* **EXERCISE BRIEF**: Format every line of the records below as a JSON list of strings, one string per line, skipping blank lines and leaving out the pictures.

* **DATA**:
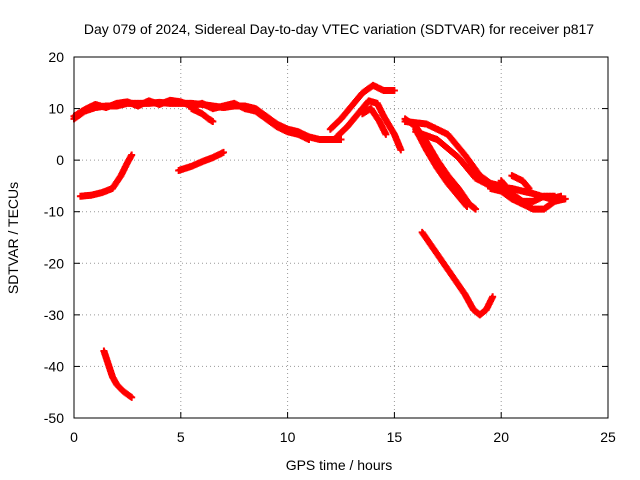 The image size is (640, 480). What do you see at coordinates (74, 437) in the screenshot?
I see `x-tick-label: 0` at bounding box center [74, 437].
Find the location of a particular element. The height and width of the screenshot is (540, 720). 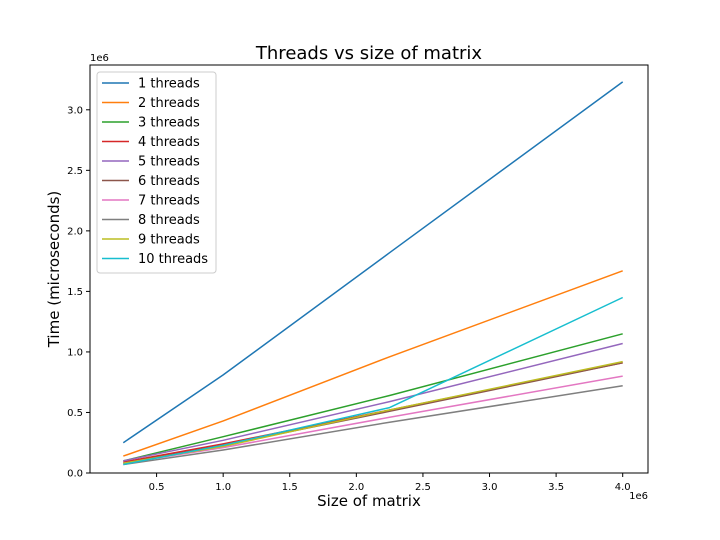

y-axis-multiplier: 1e6 is located at coordinates (100, 58).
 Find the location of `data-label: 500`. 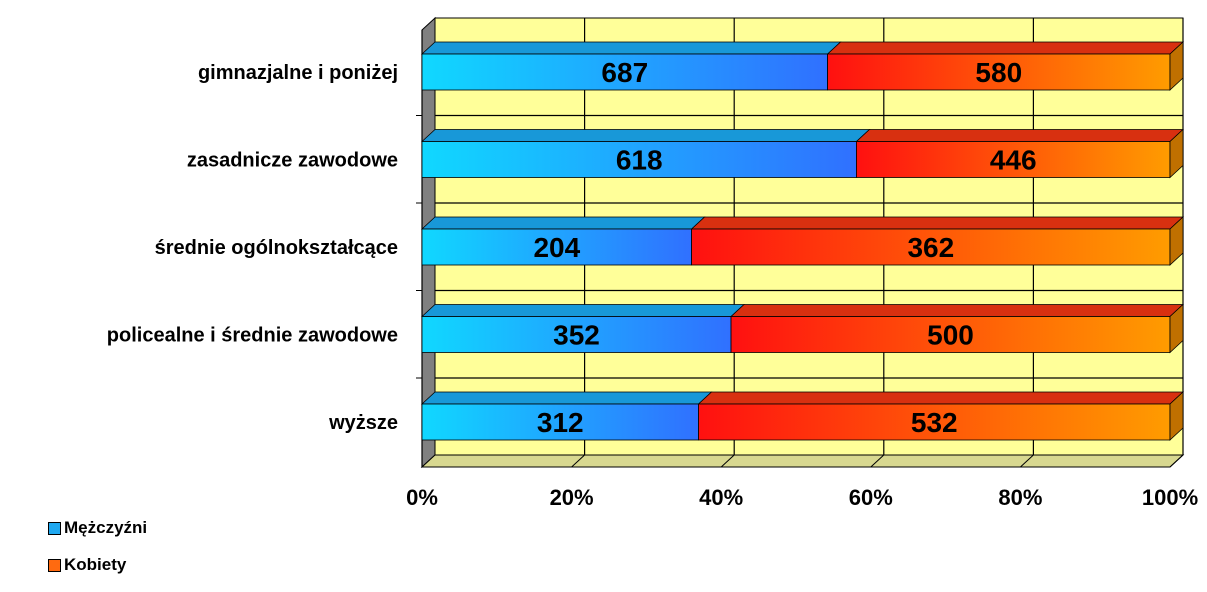

data-label: 500 is located at coordinates (950, 336).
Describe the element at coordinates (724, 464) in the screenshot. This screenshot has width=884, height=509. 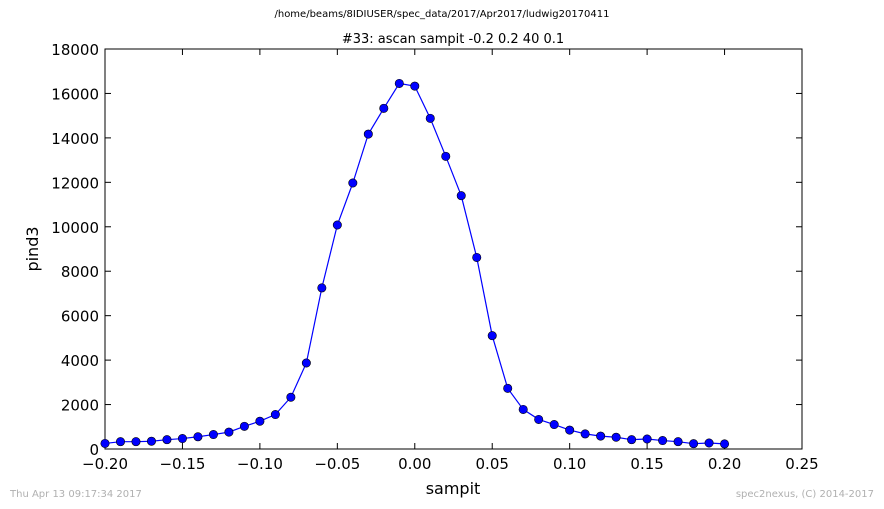
I see `x-tick-label: 0.20` at that location.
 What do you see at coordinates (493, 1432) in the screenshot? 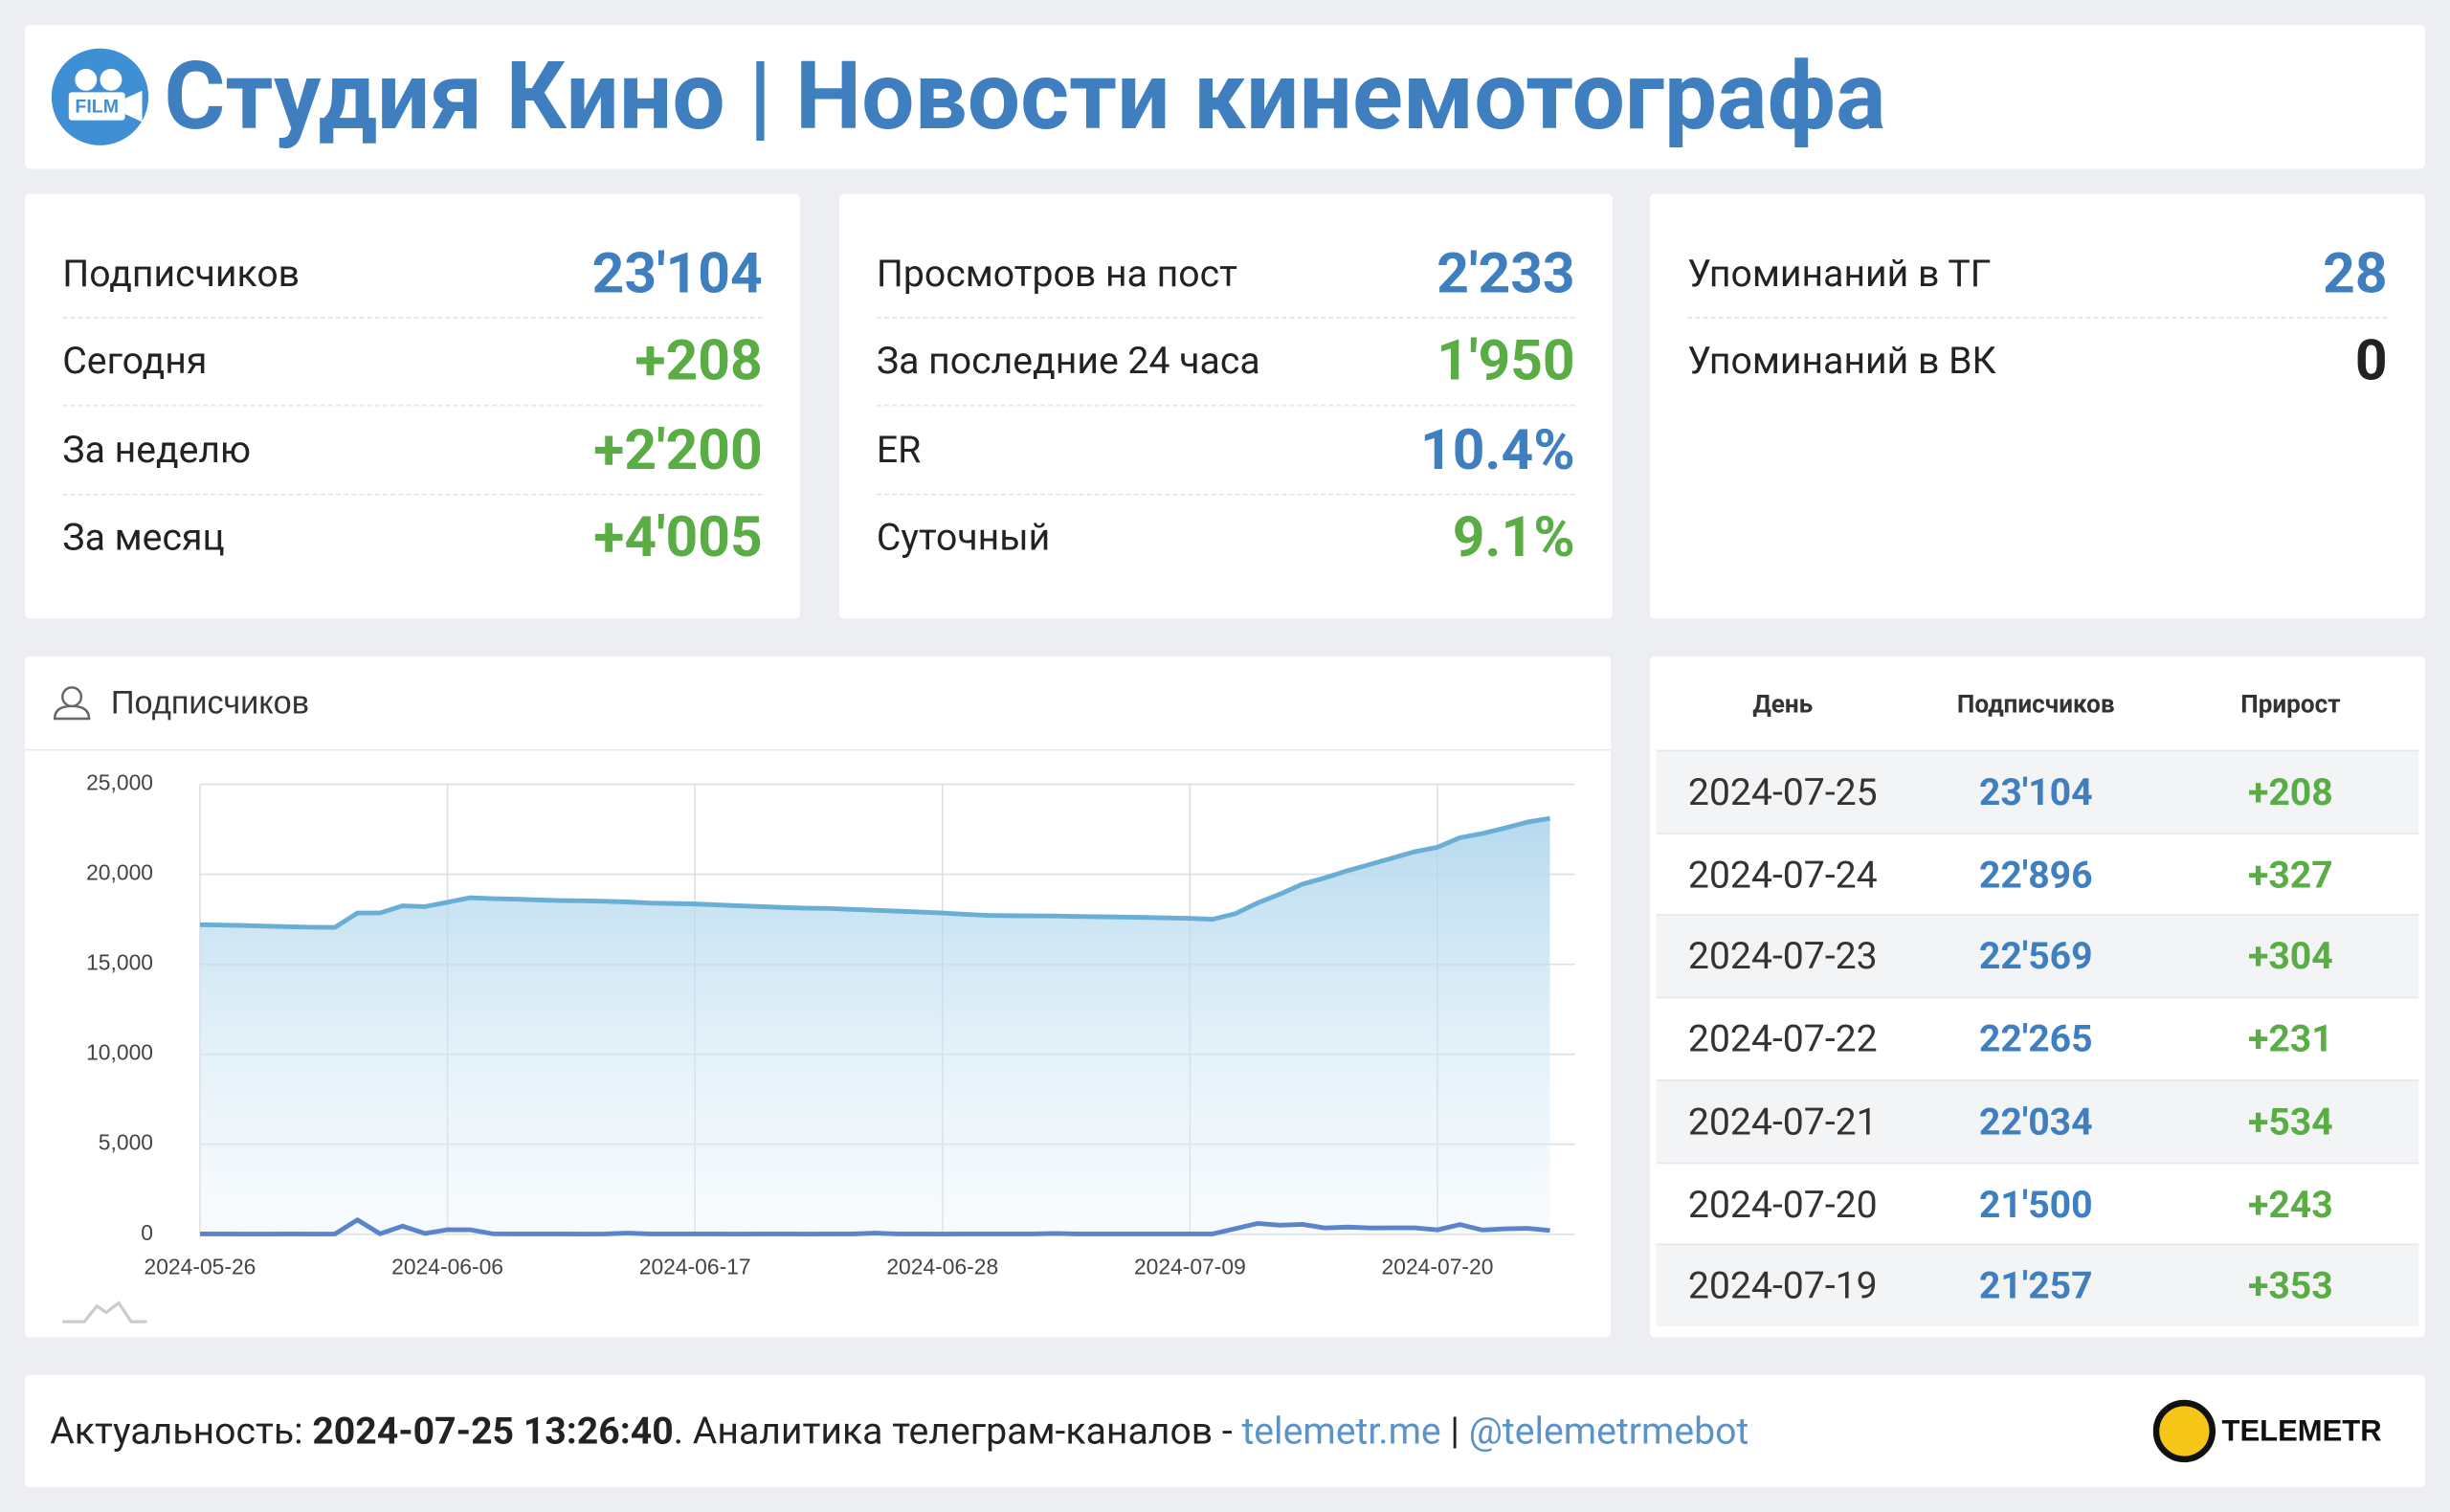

* **EXERCISE RESPONSE**:
[
  " The image size is (640, 480). What do you see at coordinates (74, 437) in the screenshot?",
  "I see `x-tick-label: 0` at bounding box center [74, 437].",
  "Find the location of a particular element. The height and width of the screenshot is (540, 720). ",
  "y-axis-multiplier: 1e6 is located at coordinates (100, 58).",
  " Find the location of `data-label: 500`. ",
  "data-label: 500 is located at coordinates (950, 336).",
  "Describe the element at coordinates (724, 464) in the screenshot. This screenshot has width=884, height=509. ",
  "I see `x-tick-label: 0.20` at that location.",
  " What do you see at coordinates (493, 1432) in the screenshot? "
]